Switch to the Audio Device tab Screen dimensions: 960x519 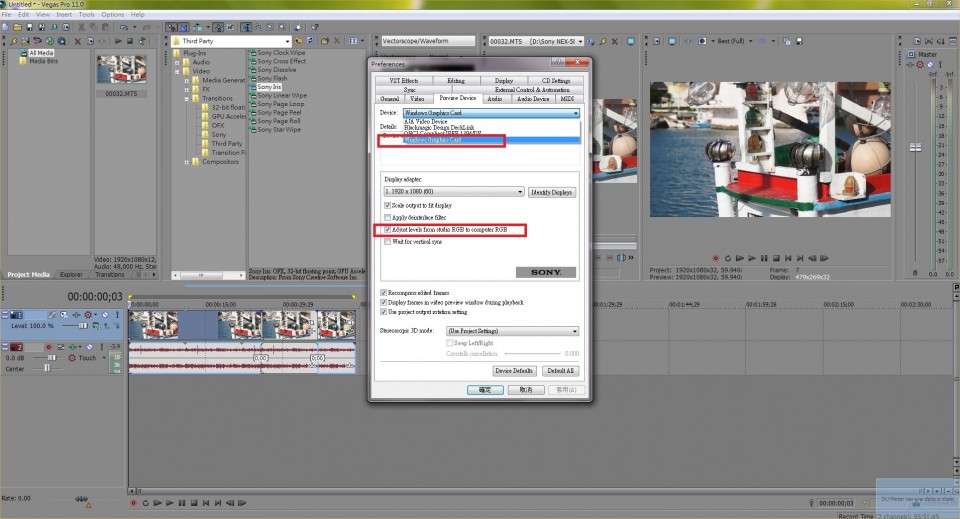tap(532, 99)
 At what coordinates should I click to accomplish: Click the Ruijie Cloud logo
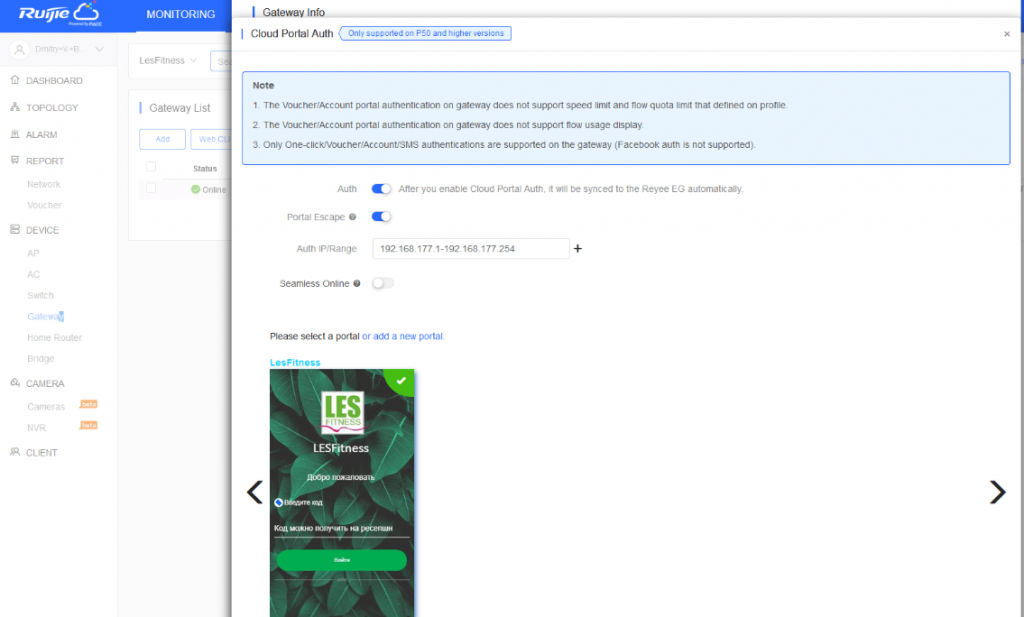(x=58, y=14)
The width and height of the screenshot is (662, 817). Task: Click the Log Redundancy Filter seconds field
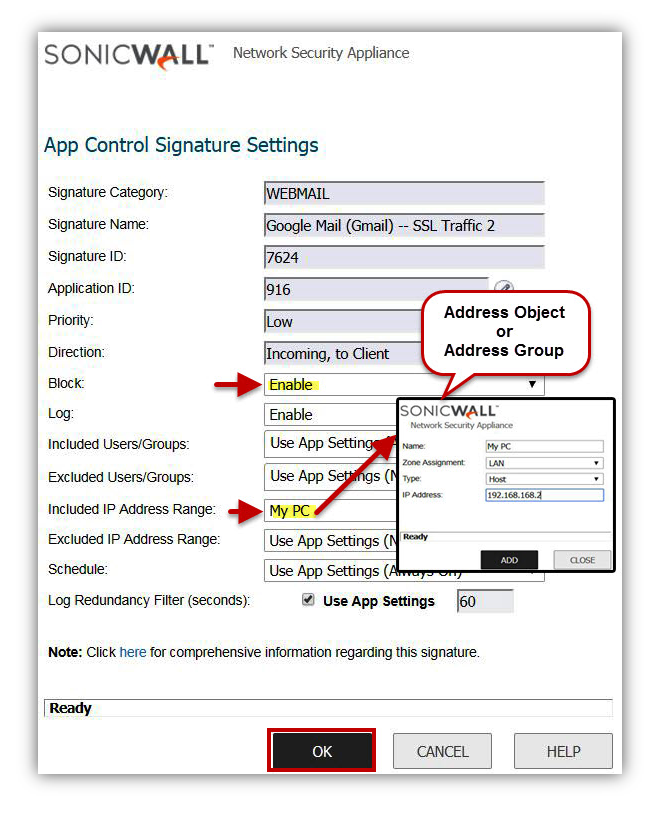(x=485, y=601)
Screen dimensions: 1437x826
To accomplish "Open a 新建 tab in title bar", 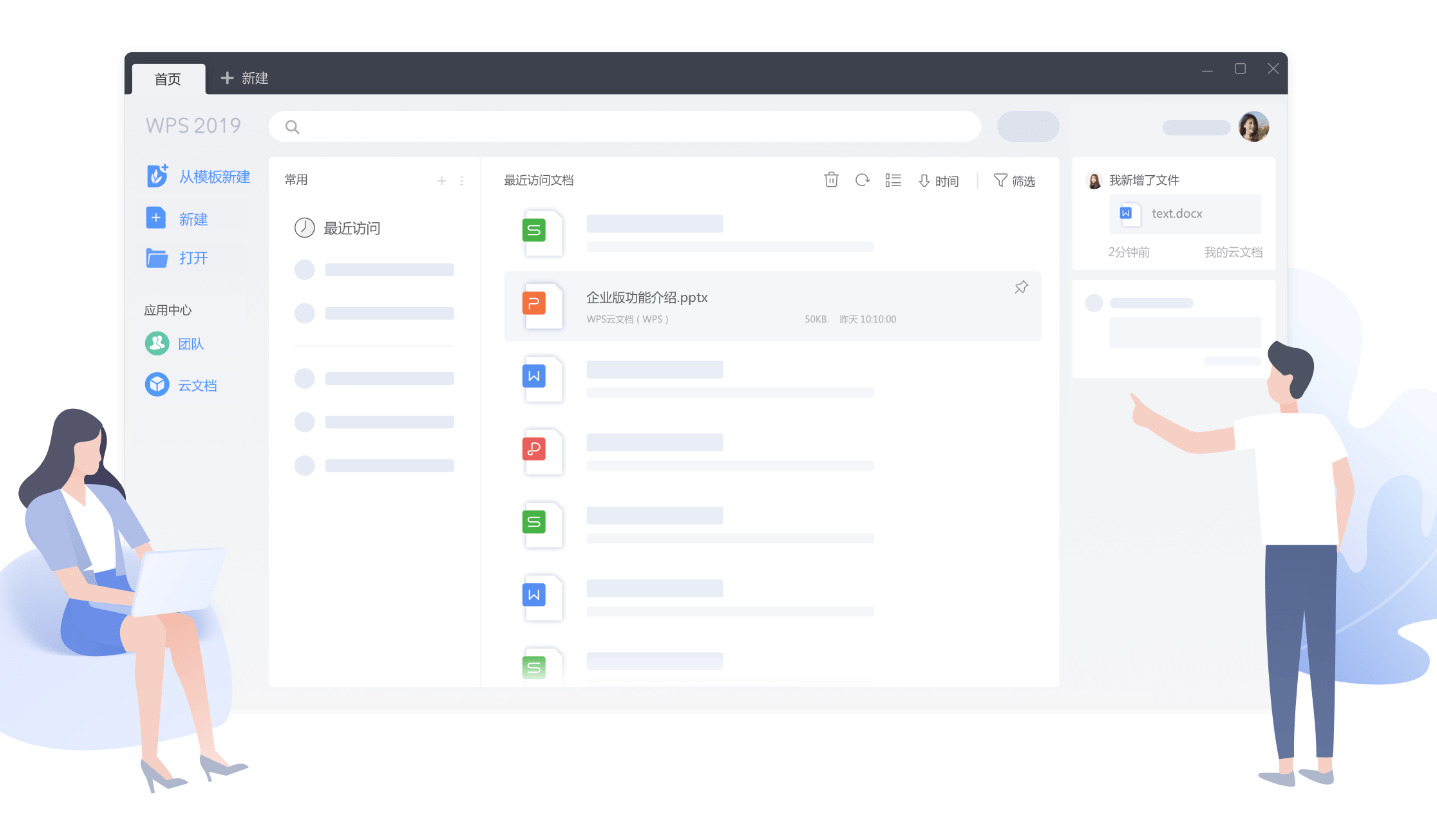I will pos(244,78).
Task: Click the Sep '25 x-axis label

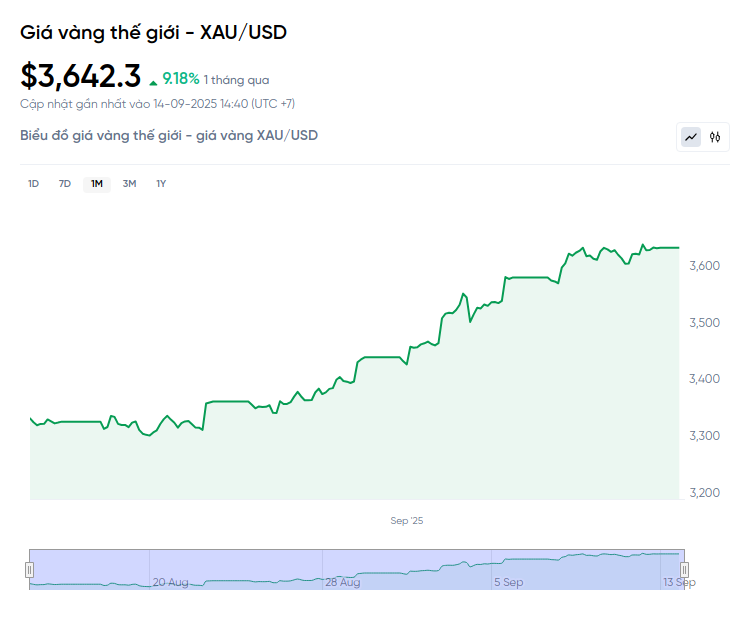Action: click(x=407, y=521)
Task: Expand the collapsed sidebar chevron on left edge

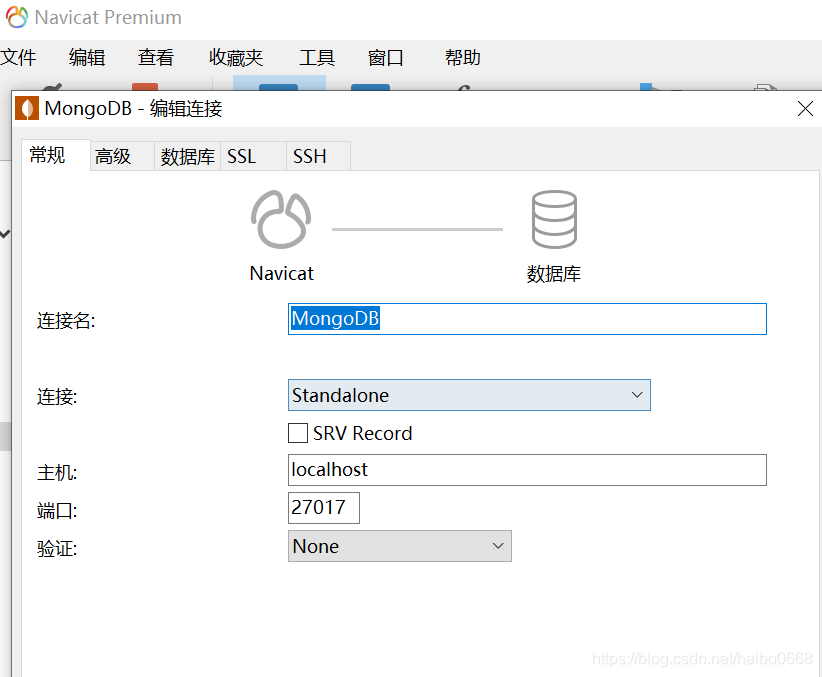Action: 6,232
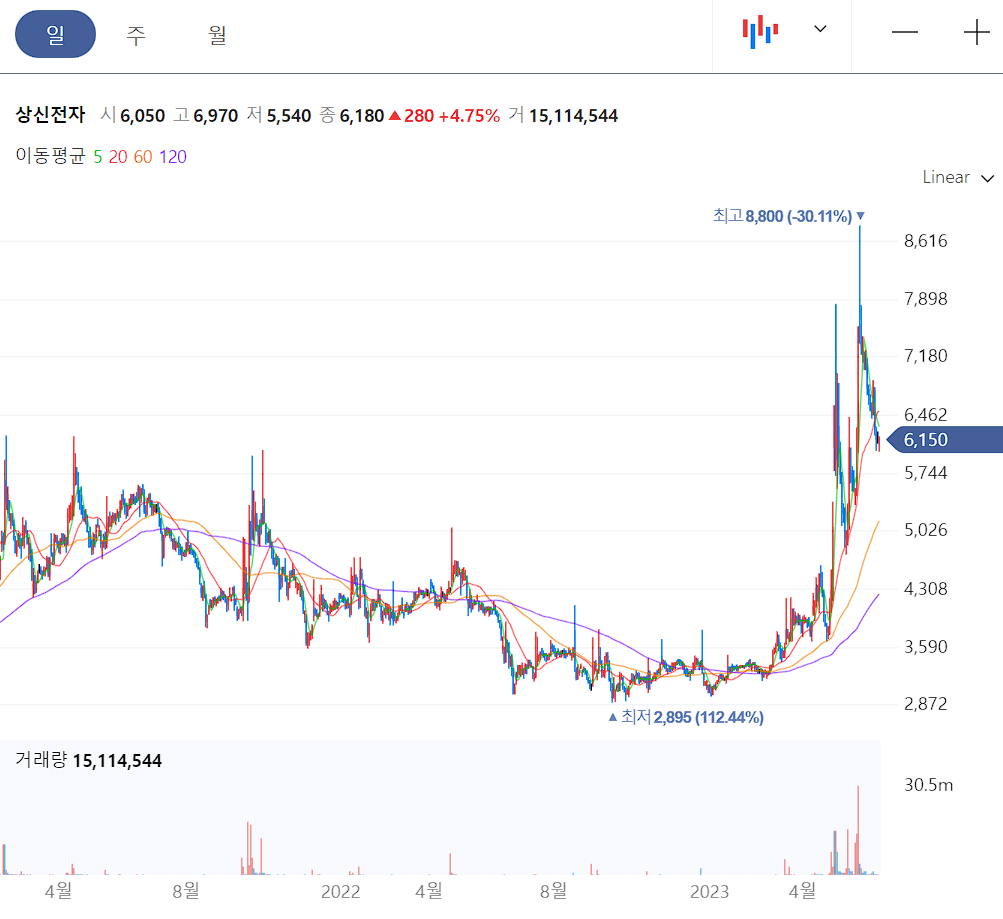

========================================================================

## Exercise description
Pictures stay out of the copy. Reproduce exactly the lines from the one containing "Task: Expand the" through the last line of the records above, both included.

## Answer below
Task: Expand the collapsed sidebar chevron on left edge

Action: 6,232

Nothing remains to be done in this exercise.